Task requirements> Gather every line in the items below that contains the string "image", treating uppercase and lowercase letters as different.

Data rows>
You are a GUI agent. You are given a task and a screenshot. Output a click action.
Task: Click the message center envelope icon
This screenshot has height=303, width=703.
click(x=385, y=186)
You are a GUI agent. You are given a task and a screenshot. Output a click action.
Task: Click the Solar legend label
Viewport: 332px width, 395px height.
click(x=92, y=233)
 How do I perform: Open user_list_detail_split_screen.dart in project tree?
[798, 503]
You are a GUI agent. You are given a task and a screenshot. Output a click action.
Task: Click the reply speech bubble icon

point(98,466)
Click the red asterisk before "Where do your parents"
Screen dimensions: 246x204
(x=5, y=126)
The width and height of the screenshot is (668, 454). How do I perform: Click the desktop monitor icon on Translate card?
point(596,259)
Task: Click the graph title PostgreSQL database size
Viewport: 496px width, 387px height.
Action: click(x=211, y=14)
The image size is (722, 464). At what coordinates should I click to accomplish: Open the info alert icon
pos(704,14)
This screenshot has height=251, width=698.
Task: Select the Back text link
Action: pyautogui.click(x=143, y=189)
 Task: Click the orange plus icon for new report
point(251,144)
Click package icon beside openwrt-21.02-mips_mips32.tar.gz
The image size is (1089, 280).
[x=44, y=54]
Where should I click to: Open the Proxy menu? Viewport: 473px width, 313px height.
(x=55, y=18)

* * *

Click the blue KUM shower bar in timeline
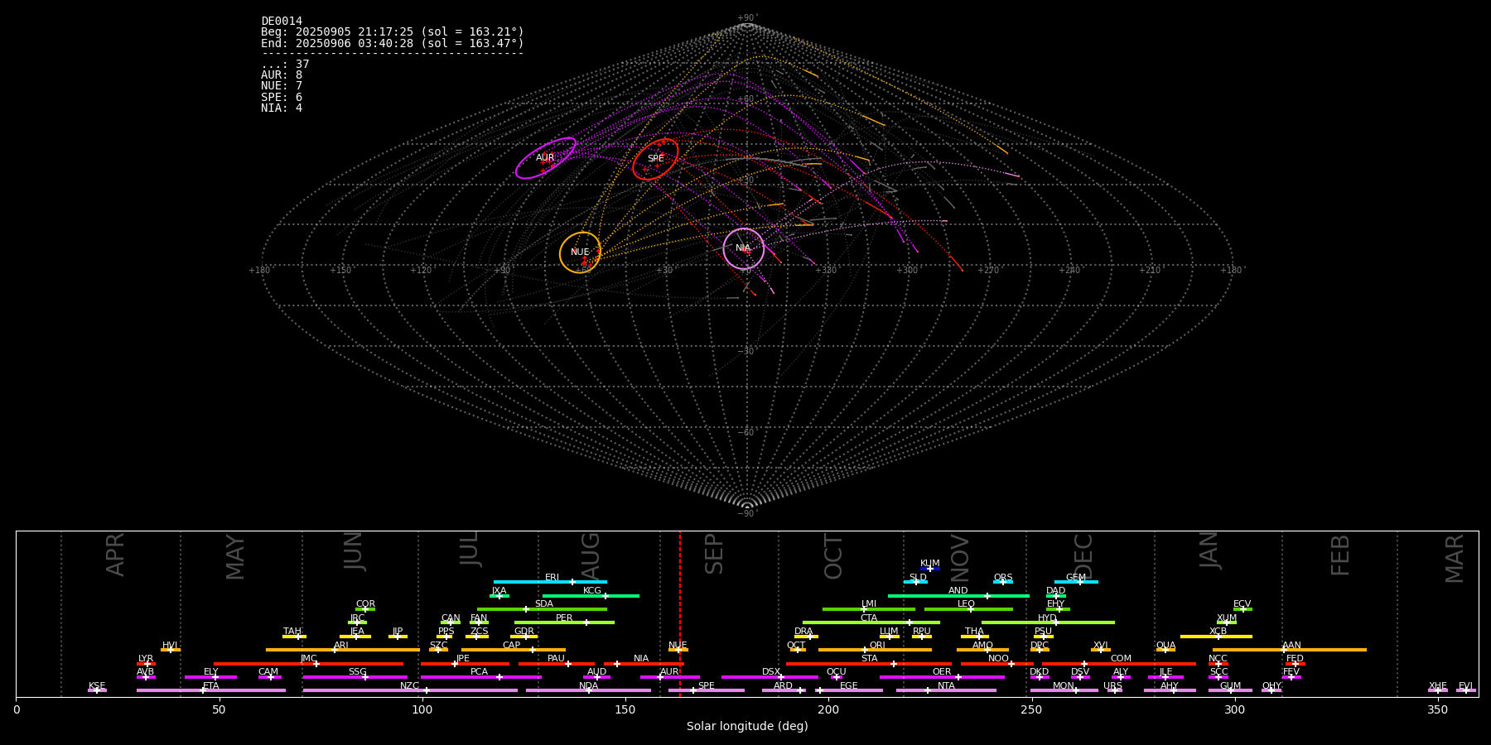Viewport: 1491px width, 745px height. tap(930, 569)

Task response>
The image size is (722, 464). At what coordinates should I click to accomplish: Open the info alert icon
The image size is (1089, 280).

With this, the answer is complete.